Par l’Education nationale et par les médias, l’Etat contrôle d’une main de fer la formation et la construction de l’intelligence des individus. Par le système médiatique, il impose quotidiennement son idéologie. Par l'Internet, il peut « consulter » et donc contrôler des pans entiers de la vie de chacun d’entre nous. Manquait-il quelque chose au dispositif ? Oui : le contrôle possible et immédiat de son téléphone et de ses mails. La loi vient d’ouvrir une brèche qui n’est pas prête de se refermer.

Ainsi, la loi renseignement, votée le mardi  5 mai 2015 à une majorité écrasante par l’Assemblée nationale, permet, dans certaines conditions, de « fliquer » les appels téléphoniques et les mails de personnes considérées dangereuses sous l’angle du terrorisme. Sans recours à des décisions de justice.  Au nom de la « guerre » que le gouvernement mène contre le dit terrorisme.

Je voudrais faire trois observations :

♦ Les milliers d’infractions civiles et pénales commises par Manuel Valls lors de l’extraordinaire répression menée contre les pacifiques opposants à la loi Taubira montrent bien que le gouvernement est à la légalité ce qu’Attila fut à la douceur de vivre. Faire confiance, avec joie et bonne humeur, à un tel Premier ministre, et lui ouvrir davantage la consultation de notre vie privée ? Non, merci !

♦ Pourquoi cette possibilité de contrôler toute la population, puisque le gouvernement nous explique que les terroristes sont des « loups solitaires », des gens isolés, des individualités pathologiquement asociales ? Ces terroristes-là, par définition, ne vont communiquer avec personne : la loi votée n’a donc aucun sens, aucune utilité ! Ou alors, que Valls change de discours, et nous dise le contraire de ce qu’il affirme depuis des mois…

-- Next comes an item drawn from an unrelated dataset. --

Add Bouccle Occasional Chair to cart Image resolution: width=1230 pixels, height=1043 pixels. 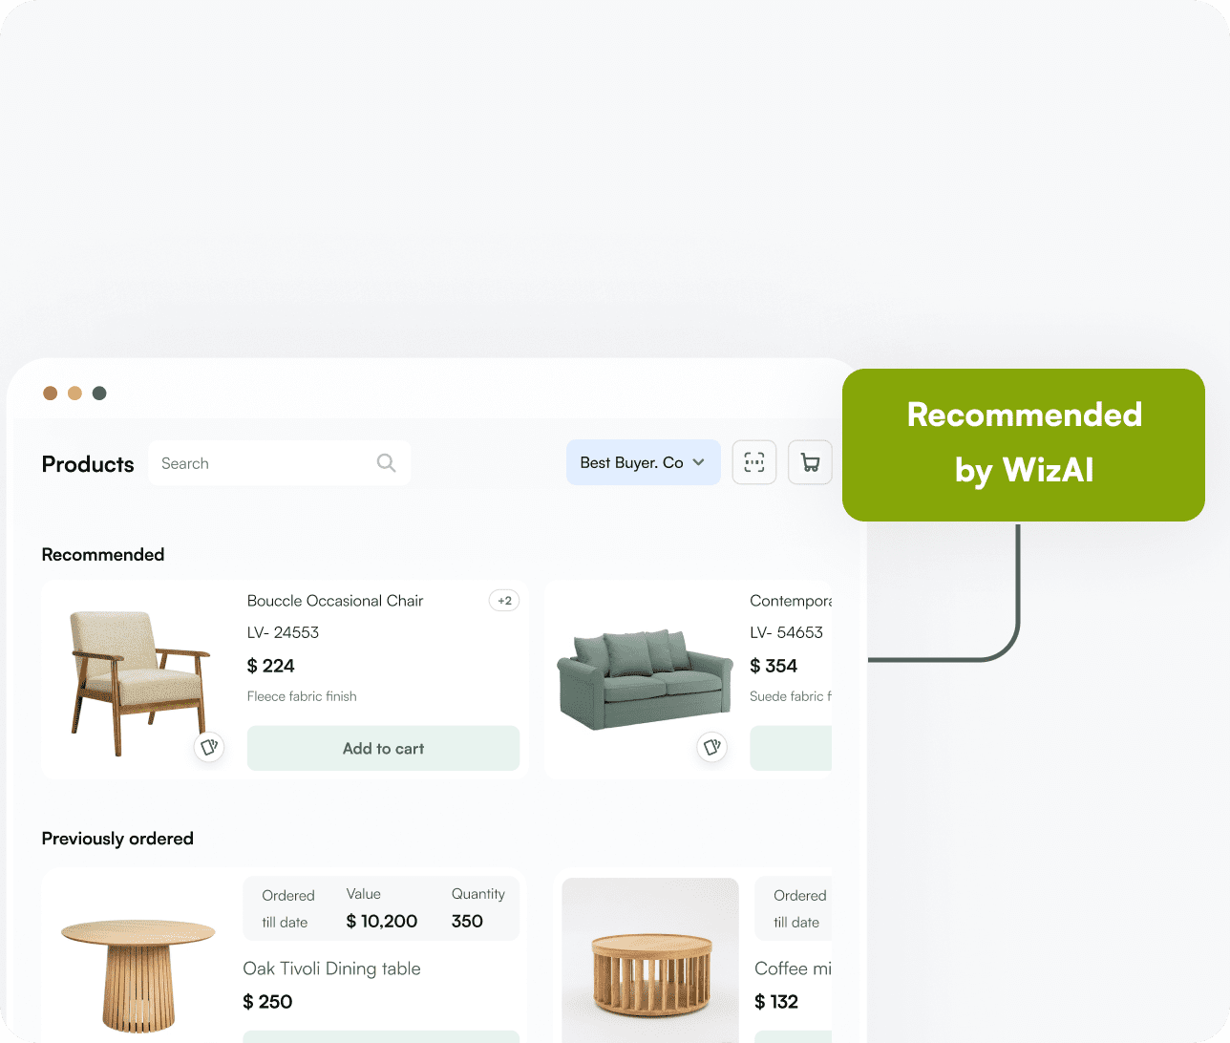[x=383, y=748]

♦ Une telle loi instille le ver dans le fruit : la porte est ouverte à des dérives futures. En effet, supposons qu’un « loup solitaire » fasse sauter une bombe dans une église bondée, et massacre des dizaines de personnes : l’émotion suscitée pourra permettre de faire voter en urgence des dispositifs complémentaires liberticides, même s’il ne s’agissait que de la mort de chrétiens…

Pour ces raisons, et pour bien d’autres motifs parfaitement recensés par les opposants à ce texte, la loi de mercredi dernier ne dit rien de bon pour notre pays et sa population.